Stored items

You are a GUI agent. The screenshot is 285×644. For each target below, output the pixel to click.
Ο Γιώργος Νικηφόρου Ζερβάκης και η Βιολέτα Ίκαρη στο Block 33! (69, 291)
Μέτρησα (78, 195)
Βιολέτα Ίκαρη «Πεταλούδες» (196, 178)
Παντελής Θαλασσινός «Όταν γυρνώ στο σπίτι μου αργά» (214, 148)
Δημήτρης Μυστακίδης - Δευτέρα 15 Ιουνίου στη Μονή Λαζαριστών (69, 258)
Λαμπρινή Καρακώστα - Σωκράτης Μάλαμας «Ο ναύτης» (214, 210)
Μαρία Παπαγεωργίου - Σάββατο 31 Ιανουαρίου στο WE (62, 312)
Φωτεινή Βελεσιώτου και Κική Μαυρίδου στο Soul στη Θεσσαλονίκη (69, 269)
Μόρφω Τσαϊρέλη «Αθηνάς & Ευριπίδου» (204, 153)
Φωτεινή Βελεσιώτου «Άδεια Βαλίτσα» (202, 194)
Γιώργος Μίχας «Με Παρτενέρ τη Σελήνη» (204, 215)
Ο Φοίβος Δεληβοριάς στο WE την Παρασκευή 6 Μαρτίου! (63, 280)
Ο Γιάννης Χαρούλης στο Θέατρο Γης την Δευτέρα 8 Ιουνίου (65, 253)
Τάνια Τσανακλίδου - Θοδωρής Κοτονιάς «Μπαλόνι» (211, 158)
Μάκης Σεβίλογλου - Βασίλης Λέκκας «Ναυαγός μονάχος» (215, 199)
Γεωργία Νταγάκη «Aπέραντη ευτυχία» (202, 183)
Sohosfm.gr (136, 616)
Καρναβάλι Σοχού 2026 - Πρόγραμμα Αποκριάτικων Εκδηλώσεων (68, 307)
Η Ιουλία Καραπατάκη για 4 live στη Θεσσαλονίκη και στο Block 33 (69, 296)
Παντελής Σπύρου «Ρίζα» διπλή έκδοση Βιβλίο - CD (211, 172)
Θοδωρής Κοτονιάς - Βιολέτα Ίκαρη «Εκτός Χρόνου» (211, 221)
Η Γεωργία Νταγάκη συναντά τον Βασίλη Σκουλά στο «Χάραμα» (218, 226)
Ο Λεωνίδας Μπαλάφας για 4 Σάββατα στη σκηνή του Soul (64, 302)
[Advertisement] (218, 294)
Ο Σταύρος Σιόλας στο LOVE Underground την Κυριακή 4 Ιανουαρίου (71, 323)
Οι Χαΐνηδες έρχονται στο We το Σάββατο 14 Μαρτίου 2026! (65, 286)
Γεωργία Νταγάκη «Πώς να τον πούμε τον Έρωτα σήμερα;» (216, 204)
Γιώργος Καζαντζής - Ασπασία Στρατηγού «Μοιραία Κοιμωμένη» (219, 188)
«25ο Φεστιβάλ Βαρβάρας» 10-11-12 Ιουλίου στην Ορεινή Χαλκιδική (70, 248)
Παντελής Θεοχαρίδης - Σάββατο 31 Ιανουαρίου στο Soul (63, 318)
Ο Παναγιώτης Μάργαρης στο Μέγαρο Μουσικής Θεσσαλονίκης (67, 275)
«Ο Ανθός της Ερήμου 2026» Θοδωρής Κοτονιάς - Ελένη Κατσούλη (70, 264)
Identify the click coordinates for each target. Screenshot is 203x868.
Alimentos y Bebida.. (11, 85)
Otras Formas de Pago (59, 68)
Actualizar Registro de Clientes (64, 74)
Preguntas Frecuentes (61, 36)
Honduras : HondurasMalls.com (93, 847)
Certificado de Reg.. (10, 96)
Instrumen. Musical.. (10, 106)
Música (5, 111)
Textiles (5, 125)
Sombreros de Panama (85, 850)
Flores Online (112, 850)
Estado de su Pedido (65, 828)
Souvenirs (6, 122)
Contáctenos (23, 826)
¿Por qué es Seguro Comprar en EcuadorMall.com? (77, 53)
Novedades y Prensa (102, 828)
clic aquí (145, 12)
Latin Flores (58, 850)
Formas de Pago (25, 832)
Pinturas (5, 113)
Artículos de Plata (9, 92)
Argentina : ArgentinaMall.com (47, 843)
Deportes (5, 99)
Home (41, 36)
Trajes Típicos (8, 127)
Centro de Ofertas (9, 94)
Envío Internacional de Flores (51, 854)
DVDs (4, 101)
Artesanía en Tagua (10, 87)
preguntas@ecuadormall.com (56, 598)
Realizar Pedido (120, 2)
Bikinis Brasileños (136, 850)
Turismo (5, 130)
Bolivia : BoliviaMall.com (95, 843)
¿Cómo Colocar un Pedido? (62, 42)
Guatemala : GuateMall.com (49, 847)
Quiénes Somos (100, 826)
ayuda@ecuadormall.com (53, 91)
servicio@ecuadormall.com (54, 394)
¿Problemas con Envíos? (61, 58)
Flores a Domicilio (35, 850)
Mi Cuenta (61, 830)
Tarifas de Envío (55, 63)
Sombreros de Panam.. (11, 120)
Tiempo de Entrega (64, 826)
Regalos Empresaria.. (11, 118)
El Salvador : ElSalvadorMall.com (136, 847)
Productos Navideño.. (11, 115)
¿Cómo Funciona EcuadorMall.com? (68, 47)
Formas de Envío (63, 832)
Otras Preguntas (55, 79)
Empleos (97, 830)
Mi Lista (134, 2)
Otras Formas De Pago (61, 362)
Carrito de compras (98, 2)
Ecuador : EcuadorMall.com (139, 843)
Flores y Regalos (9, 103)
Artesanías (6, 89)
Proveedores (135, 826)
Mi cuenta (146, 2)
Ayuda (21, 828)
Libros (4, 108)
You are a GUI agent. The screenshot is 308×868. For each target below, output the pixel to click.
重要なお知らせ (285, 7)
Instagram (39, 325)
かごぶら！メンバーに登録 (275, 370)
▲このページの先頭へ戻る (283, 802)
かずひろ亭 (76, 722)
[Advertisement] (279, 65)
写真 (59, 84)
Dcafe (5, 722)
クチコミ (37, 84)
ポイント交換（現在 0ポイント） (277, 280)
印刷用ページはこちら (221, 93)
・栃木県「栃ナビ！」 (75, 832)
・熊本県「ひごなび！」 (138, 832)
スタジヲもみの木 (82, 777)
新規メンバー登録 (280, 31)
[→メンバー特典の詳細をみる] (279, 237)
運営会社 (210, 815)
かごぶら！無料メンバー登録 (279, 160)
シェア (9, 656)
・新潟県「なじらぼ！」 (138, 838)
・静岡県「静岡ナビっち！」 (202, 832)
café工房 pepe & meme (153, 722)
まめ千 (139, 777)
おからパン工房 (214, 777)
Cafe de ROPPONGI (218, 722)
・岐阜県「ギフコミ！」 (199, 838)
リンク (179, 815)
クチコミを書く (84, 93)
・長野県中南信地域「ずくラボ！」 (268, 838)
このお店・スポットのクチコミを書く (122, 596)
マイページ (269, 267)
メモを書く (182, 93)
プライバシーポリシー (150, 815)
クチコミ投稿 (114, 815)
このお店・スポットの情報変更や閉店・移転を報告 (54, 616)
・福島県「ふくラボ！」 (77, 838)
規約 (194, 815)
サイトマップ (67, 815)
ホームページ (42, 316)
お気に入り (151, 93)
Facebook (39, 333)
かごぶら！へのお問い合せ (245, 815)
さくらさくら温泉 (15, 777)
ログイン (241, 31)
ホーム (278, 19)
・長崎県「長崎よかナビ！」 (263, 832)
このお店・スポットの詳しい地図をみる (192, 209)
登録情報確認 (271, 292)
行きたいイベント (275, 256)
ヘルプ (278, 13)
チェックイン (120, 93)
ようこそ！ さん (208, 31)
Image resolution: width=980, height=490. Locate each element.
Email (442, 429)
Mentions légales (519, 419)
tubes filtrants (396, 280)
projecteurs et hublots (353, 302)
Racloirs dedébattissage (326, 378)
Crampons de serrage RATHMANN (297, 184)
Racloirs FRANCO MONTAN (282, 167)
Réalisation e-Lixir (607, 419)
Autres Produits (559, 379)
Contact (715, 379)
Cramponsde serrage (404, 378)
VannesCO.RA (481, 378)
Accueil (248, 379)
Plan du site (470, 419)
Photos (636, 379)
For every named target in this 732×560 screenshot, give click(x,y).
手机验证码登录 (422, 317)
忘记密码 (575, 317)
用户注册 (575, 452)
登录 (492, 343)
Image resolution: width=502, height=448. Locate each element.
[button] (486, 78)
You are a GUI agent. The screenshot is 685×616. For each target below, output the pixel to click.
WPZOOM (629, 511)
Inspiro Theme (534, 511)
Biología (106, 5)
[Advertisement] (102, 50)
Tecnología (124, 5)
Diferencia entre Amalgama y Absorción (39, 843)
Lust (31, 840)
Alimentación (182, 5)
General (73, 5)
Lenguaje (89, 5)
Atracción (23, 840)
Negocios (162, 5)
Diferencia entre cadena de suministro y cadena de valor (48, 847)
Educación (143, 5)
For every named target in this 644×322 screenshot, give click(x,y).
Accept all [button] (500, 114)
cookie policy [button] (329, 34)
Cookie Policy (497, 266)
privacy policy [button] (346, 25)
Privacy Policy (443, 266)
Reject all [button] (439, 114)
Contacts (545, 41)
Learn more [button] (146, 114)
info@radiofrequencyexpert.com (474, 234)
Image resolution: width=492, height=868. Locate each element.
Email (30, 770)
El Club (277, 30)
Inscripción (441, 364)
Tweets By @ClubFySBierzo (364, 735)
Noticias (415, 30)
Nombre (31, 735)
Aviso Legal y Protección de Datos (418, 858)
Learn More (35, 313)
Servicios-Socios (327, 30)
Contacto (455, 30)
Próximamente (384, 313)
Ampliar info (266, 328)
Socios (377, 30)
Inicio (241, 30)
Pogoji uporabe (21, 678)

- _GOAL_:
Put the entries into a Markdown table with the columns "Row" and "Entry," starting with the entry that contains "ログイン (241, 31)" and going on through the entry that contains "cookie policy [button] (329, 34)". Number each row and leave out any blank lines.

- _ANSWER FOR THIS EXERCISE_:
| Row | Entry |
|---|---|
| 1 | ログイン (241, 31) |
| 2 | ホーム (278, 19) |
| 3 | ・長崎県「長崎よかナビ！」 (263, 832) |
| 4 | このお店・スポットの詳しい地図をみる (192, 209) |
| 5 | 登録情報確認 (271, 292) |
| 6 | 行きたいイベント (275, 256) |
| 7 | ヘルプ (278, 13) |
| 8 | チェックイン (120, 93) |
| 9 | ようこそ！ さん (208, 31) |
| 10 | Image resolution: width=980, height=490. Locate each element. |
| 11 | Email (442, 429) |
| 12 | Mentions légales (519, 419) |
| 13 | tubes filtrants (396, 280) |
| 14 | projecteurs et hublots (353, 302) |
| 15 | Racloirs dedébattissage (326, 378) |
| 16 | Crampons de serrage RATHMANN (297, 184) |
| 17 | Racloirs FRANCO MONTAN (282, 167) |
| 18 | Réalisation e-Lixir (607, 419) |
| 19 | Autres Produits (559, 379) |
| 20 | Contact (715, 379) |
| 21 | Cramponsde serrage (404, 378) |
| 22 | VannesCO.RA (481, 378) |
| 23 | Accueil (248, 379) |
| 24 | Plan du site (470, 419) |
| 25 | Photos (636, 379) |
| 26 | For every named target in this 732×560 screenshot, give click(x,y). |
| 27 | 手机验证码登录 (422, 317) |
| 28 | 忘记密码 (575, 317) |
| 29 | 用户注册 (575, 452) |
| 30 | 登录 (492, 343) |
| 31 | Image resolution: width=502, height=448. Locate each element. |
| 32 | [button] (486, 78) |
| 33 | You are a GUI agent. The screenshot is 685×616. For each target below, output the pixel to click. |
| 34 | WPZOOM (629, 511) |
| 35 | Inspiro Theme (534, 511) |
| 36 | Biología (106, 5) |
| 37 | [Advertisement] (102, 50) |
| 38 | Tecnología (124, 5) |
| 39 | Diferencia entre Amalgama y Absorción (39, 843) |
| 40 | Lust (31, 840) |
| 41 | Alimentación (182, 5) |
| 42 | General (73, 5) |
| 43 | Lenguaje (89, 5) |
| 44 | Atracción (23, 840) |
| 45 | Negocios (162, 5) |
| 46 | Diferencia entre cadena de suministro y cadena de valor (48, 847) |
| 47 | Educación (143, 5) |
| 48 | For every named target in this 644×322 screenshot, give click(x,y). |
| 49 | Accept all [button] (500, 114) |
| 50 | cookie policy [button] (329, 34) |